Preferably, after file filter device screens recovery to original document data in duplicate removal bag based on active file collection, need to be again by the data block of file including and corresponding metadata store in duplicate removal bag, concrete steps are to carry out file cutting, fingerprint to generate, set up service data, after system cutting file, it is the hash value of first computational data piece to the processing of data block, then carry out hash comparison, finally exactly the data after duplicate removal are stored, the memory management module of system to the processing procedure of new unique data piece be one can concurrent execution scheduling.
Preferably, data recovery is to recover for the unified of all unique data pieces, logic data block, data block fingerprint and the file metadata that comprise in Single document.
Preferably, the data block processing procedure that file after processing through data de-duplication technology is comprised is divided into the thread of four parallel processings: the storage of unique data piece, logic data block storage, data block fingerprint storage and file metadata storage, the programming mechanism that thread uses is openMP.
Preferably, file in active file filters scan duplicate removal bag is the time sequencing that enters data deduplication system by original document, whether the filename that compares one by one document entity in duplicate removal bag is present in active file collection, and the file shunting that visiting frequency is different is processed.
Preferably, original document in the duplicate removal bag of change data deduplication system enters the feature of the discrete distribution of time sequencing of system by file, again the data content in duplicate removal bag is comprised to unique data piece, logic data block, data block fingerprint and file metadata, by the visiting frequency of file, are dispatched to the front end of corresponding data fragment in duplicate removal bag in base unit Unified Set taking Single document.
Compared with prior art, tool has the following advantages and beneficial effect in the present invention:
(1) the present invention is based on the data rearrangement of active file, taking file as processing unit, the data message corresponding with data block to all data blocks that comprise in Single document carries out United Dispatching and distribution, and this is consistent with the request of access contents and mode of user level.
(2) the present invention shunts the data of active file and non-common file, file test is concentrated to the data slot front end being prefetched in duplicate removal bag, the time overhead that saving system is found document entity.

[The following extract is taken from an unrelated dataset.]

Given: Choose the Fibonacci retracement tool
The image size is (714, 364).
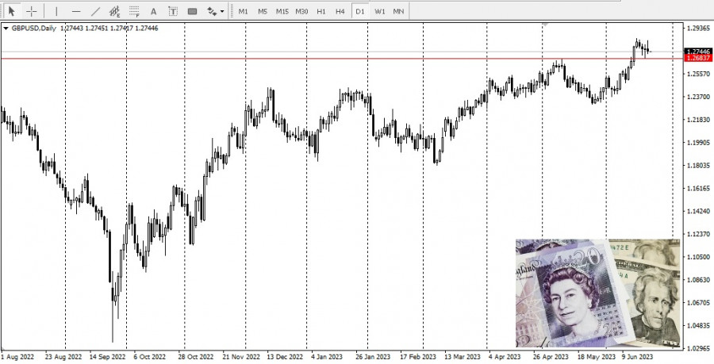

(3) file recovers termination mechanism, the present invention is based on the process of in the duplicate removal bag after active file is reset, file being recovered and add termination judgement, after All Files in file set all recovers from packet, system no longer scans the alternative document entity in duplicate removal bag.This can save the unnecessary document retrieval time.
Embodiment
Below in conjunction with embodiment and accompanying drawing, the present invention is described in further detail, but embodiments of the present invention are not limited to this.
Embodiment
As shown in Figure 1, the data reconstruction optimization method of a kind of online data deduplication system of the present invention, the model of place of application is online data deduplication system, comprises server end and client two parts:
The function that client mainly realizes is that file is carried out to stripping and slicing, the hash value of computational data piece, and storage hash value, and as the fingerprint of this data block.By comparing the fingerprint of each data block, judge the piece whether this data block repeats, system is only stored unique data block, and records the ID of each data block.Each file entity of can creating a file, document entity is for preserving the metadata of original, comprise the size of filename, data block quantity, data block ID size, last data block and the numbering of one group of unique data piece, and last data block of file is (because this data block size is conventionally little than normal data piece, recurrence probability is very little, so storage separately).Unique data piece, data block fingerprint, all document entities can be kept at a duplicate removal bag, and in duplicate removal bag, data send to server end with the form of file.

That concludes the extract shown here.